Artificial Intelligence has an amazing ability to process millions of pieces of data in seconds.
But don’t ask it to give you the time.
An Edinburgh University team has found that some of the world’s most advanced AI systems have problems telling the time and working out dates on calendars, a study suggests.
“While AI models can perform complex tasks such as writing essays and generating art, they have yet to master some skills that humans carry out with ease,” the research report says.
“Unlike simply recognising shapes, understanding analogue clocks and calendars requires a combination of spatial awareness, context and basic maths – something that remains challenging for AI.”
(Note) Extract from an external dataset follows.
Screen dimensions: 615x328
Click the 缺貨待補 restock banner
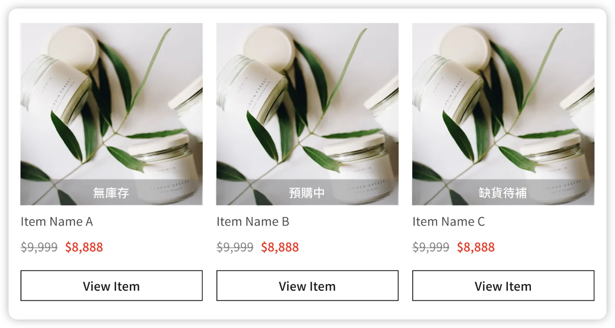tap(503, 193)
The team tested if AI systems that process text and images – known as multimodal large language models (MLLMs) – could answer time-related questions by looking at a picture of a clock or a calendar.
They used various clock designs, including some with Roman numerals, with and without second hands, and different coloured dials.
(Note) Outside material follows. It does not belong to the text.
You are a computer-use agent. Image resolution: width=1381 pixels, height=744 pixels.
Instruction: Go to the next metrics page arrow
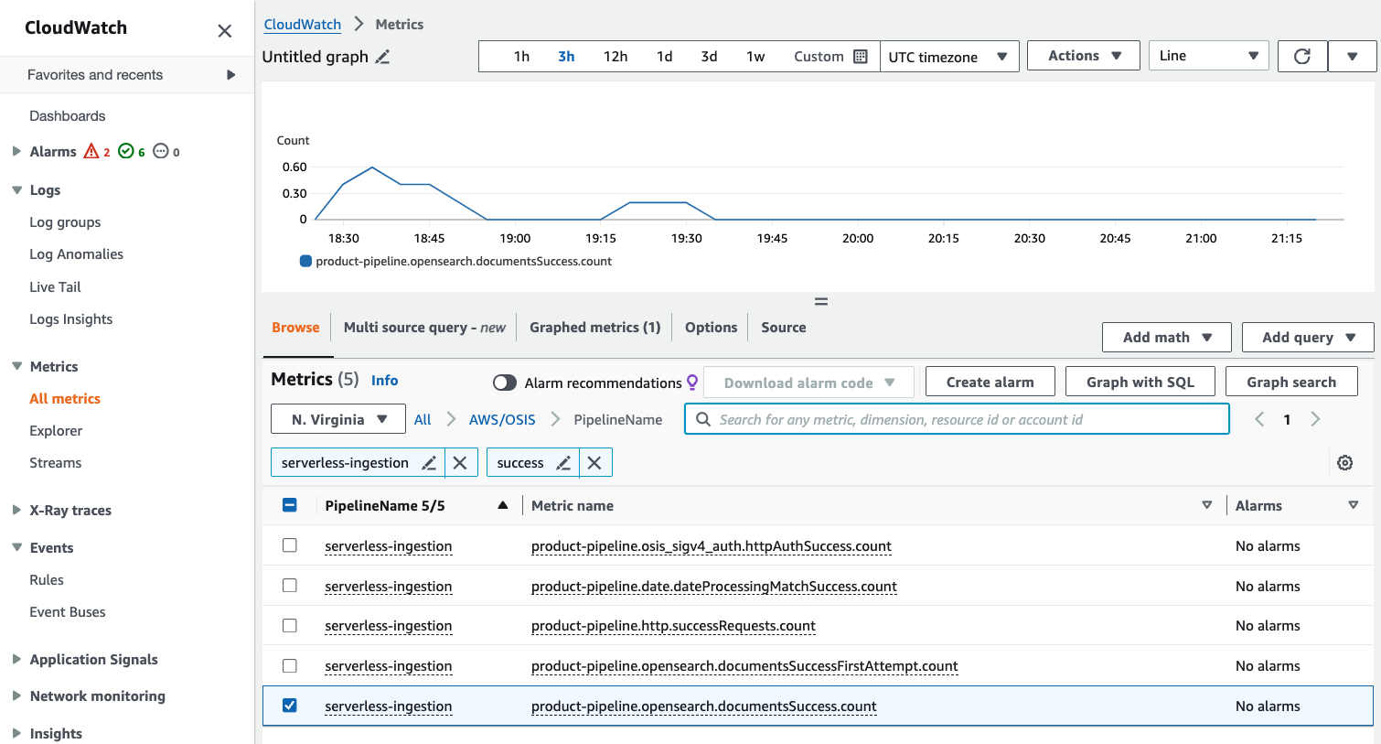pos(1315,419)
They found that AI systems, at best, got clock-hand positions right less than a quarter of the time.
Mistakes were most common when clocks had Roman numerals or stylised clock hands.
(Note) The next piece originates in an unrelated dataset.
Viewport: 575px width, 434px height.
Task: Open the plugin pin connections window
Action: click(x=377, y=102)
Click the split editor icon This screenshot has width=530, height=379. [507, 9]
“AI systems also did not perform any better when the second hand was removed, suggesting there are deep-seated issues with hand detection and angle interpretation,” they said.
“The researchers asked AI models to answer a range of calendar-based questions, such as identifying holidays and working out past and future dates.
“(They) found that even the best-performing AI model got date calculations wrong one-fifth of the time.”
The full report is on the University of Edinburgh website.